=== WHAT TO PRODUCE ===
Whenever a line in the entries below contains "Avena", copy that line.

++++ DATA TO PROCESS

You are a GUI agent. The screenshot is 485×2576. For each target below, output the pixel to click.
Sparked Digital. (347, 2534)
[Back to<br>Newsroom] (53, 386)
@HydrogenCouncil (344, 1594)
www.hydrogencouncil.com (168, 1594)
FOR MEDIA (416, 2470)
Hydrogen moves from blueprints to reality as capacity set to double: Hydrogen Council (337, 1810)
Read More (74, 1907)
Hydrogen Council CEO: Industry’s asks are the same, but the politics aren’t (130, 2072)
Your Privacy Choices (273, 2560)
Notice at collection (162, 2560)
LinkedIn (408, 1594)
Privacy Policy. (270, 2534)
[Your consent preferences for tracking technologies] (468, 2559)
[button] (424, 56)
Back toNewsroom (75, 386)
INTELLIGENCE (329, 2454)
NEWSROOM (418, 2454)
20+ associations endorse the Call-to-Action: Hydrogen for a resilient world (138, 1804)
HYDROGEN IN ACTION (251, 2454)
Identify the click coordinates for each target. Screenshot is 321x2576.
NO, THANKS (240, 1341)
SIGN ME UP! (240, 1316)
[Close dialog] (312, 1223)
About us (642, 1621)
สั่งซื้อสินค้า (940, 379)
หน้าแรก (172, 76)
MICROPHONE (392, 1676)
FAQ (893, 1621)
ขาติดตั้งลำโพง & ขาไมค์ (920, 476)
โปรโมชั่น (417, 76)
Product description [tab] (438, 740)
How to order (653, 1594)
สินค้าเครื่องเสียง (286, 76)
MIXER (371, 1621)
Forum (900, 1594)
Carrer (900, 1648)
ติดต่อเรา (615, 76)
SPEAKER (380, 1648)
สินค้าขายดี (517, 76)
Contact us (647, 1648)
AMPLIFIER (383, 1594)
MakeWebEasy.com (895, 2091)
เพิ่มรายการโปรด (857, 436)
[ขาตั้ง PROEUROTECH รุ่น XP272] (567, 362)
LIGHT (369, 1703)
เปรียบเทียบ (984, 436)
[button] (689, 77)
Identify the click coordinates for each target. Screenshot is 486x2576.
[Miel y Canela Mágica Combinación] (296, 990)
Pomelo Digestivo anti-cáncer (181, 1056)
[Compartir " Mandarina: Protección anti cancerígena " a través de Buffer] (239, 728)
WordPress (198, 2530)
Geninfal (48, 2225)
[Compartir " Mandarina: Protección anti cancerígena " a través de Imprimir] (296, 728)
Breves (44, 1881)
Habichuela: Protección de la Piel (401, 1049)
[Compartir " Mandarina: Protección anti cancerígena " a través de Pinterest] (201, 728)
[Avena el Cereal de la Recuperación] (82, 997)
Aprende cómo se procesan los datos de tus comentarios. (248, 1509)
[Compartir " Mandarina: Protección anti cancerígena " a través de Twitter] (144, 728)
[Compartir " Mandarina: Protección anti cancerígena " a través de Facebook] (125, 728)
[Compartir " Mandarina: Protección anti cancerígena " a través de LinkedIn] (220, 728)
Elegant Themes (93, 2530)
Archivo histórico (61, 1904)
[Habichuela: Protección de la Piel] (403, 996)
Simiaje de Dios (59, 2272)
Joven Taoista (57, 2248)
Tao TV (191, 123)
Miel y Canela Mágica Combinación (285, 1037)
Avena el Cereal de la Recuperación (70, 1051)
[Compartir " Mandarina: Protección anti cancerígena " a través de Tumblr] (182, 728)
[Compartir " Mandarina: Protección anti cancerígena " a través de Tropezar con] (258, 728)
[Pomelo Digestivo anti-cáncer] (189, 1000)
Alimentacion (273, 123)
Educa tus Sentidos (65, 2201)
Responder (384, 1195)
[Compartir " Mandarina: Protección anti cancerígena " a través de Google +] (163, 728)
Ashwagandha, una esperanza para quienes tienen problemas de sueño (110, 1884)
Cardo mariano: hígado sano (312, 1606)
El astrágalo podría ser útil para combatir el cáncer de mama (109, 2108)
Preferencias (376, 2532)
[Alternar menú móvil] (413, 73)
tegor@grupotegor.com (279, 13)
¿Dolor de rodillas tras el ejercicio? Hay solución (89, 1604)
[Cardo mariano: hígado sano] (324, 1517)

++++++++

=== YOUR RESPONSE ===
[Avena el Cereal de la Recuperación] (82, 997)
Avena el Cereal de la Recuperación (70, 1051)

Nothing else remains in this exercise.